Used to take my .410 single shot Winchester to school for show n tell.

Break it down , clean it.

Would ride my bike after school 15 miles along a busy highway one way with my bow to shoot carp in a small river.

Every back yard in Fargo/ Moorhead was my playground. A wrist rocket was my weapon, robins,doves,rabbits,purple martins.., didn't matter.
If it moved, I stalked it. (NOT Ashamed)!!
 
The good old days, my first plug of Red Man. Was about 12 or so, one of the neighborhood boys had a pouch and we all just had yo try it. Tasted great, at first. Than the process began. Slowly turned green, started to feel quizzy and than full blown puke for what felt like a lifetime. Those were really the good old days!
 
....playing Army ALL day in corn and hay fields... only the small one by the road because one of the neighbor kids got "lost" in the bigger one.

...runner sledding down the roads in the winter, right off the driveway was a 1/2 mile 10° grade...the next corner road had a 5/8 mile 20° grade that eventually met my road. So we had to walk almost 2 miles for less than one minute of fun.

...got lost in the 900 acres of woods behind house with the neighbor girl..and in reality we weren't 200 yards from our houses.

....frogs, turtles, spiders and snakes all at some point escaped from my bedroom.

...the real excitement was when the neighbors cows got loose at night and they'd be walking around the house in the morning.

... had a hour morning bus ride to school. Was always in sports so I never got home till after 5 pm.

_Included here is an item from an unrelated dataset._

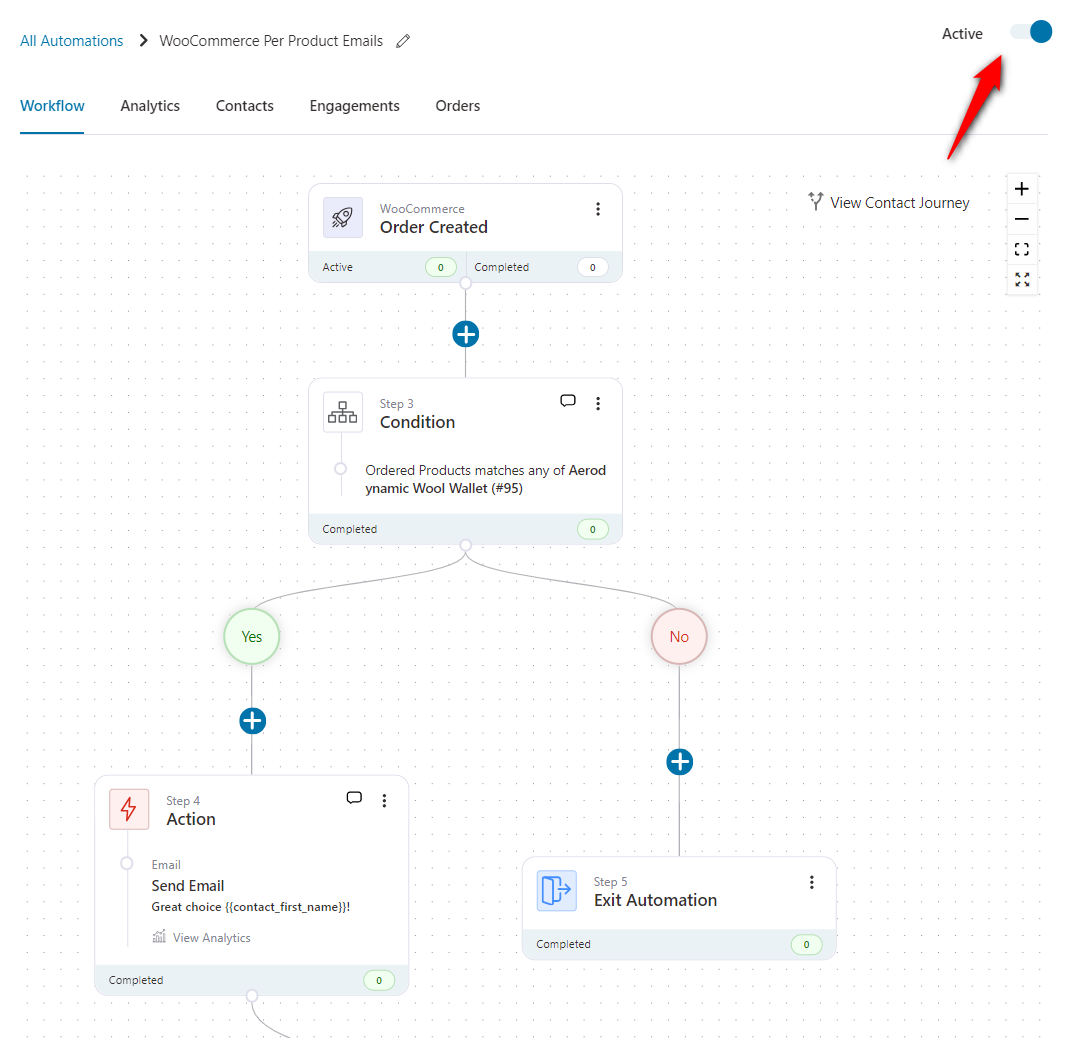The image size is (1069, 1038).
Task: Add step under the No branch
Action: tap(679, 762)
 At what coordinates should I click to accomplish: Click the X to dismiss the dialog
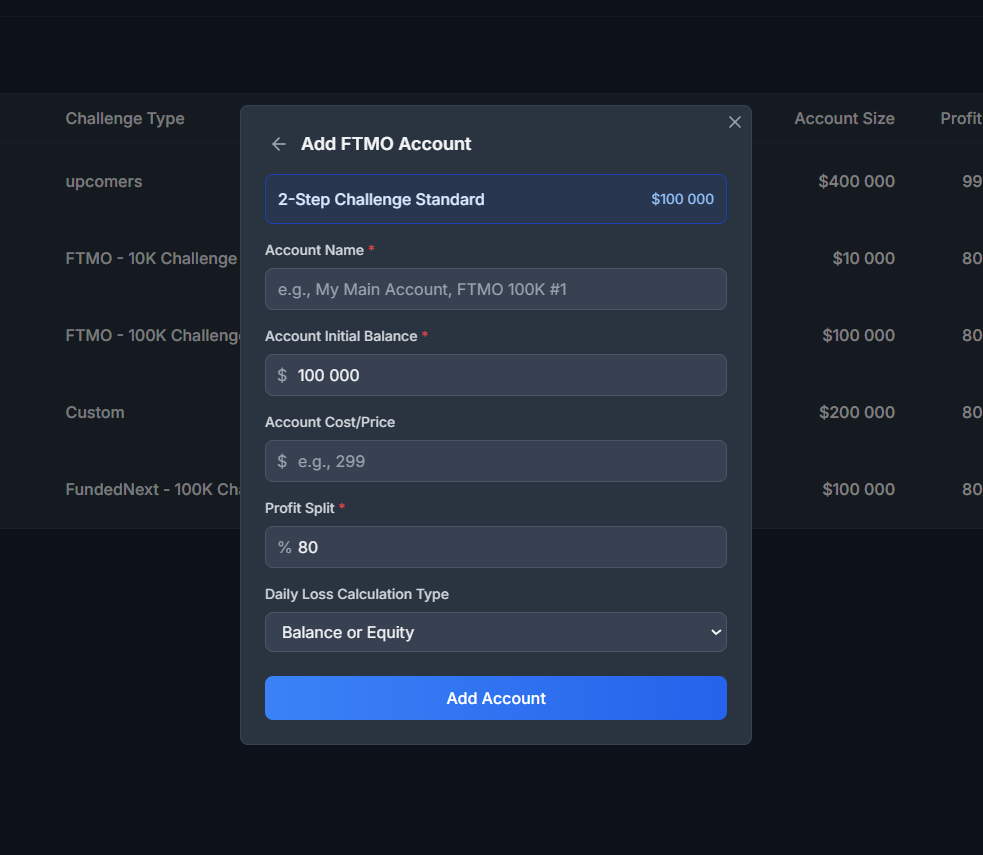pos(735,121)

...worked on small farm for 4 summers planting and picking cabbage and doing hay. Going into Junior and Senior year, i summer worked for the biggest farmer in the county with connections from my wrestling coach and local college coach.
Junior year i worked out in the fields doing prep.
Going into senior year i moved into the plant 2nd shift loading and unloading trucks...I'd come home smelling like a fresh bag of potato chips.
We got to take any approved damaged product. So for a month I'd save all the damaged snacks and take a GIANT duffel bag to wrestling camp in July. Everything would be gone the first night.

Parents still live there and farm is still there and owned by original family for over 100 years.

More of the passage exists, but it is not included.